Friday, May. 16, 1969
When the Country Was United
A hundred years ago last week, about 500 Irish and Chinese laborers, politicians, railroad men and prostitutes gathered on a lonely plateau at Promontory, Utah, to witness a momentous event: the joining of East to West by the first transcontinental railroad. Central Pacific President Leland Stanford picked up a silver sledgehammer, swung at. the final spike and missed. Union Pacific Vice President Thomas Durant took his turn--and also missed. Finally, a Union Pacific laborer stepped up and drove it home.
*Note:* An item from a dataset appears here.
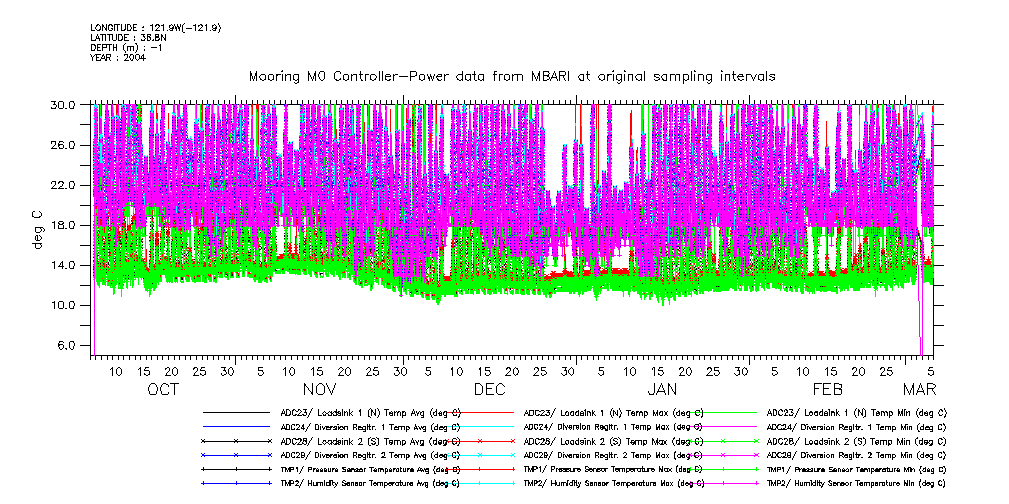Select ADC29 Diversion Regltr. 2 Temp Min label
Image resolution: width=1009 pixels, height=504 pixels.
point(856,454)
A waiting telegrapher tapped out the message: "The Pacific railroad is completed."
Salute Fired. Champagne and whisky flowed at Promontory, and the nation joined in the celebration. Fire bells pealed in San Francisco, a 100-gun salute was fired in New York, and in Philadelphia the Liberty Bell rang loudly. Today the great age of steel and steam is long past. The Promontory line, which followed the edge of the Great Salt Lake, was replaced in 1903 by a causeway that cut directly across it. The historic trackage was hauled off and melted down to help meet World War II metal shortages. Even the causeway line is now used by only one passenger train, the City of San Francisco, and the railroad wants to suspend service between Ogden, Utah, and Oakland, Calif.
Undeterred, an estimated 15,000 history buffs and railroad fans showed up in Promontory last weekend for a centennial re-enactment of the last-spike ceremony; 81 of them paid $995 apiece for a round-trip ride from New York to Utah on a special train hauled by steam locomotive as far as Kansas City, where a mammoth Union Pacific diesel took over for the long pull across the Rocky Mountains. U.P. President Ed Bailey arrived in a private car hitched to a passenger train, but some of his vice presidents chose a faster way. They arrived from Omaha for the ceremonies aboard one of the railroad's two Sabreliner executive jets.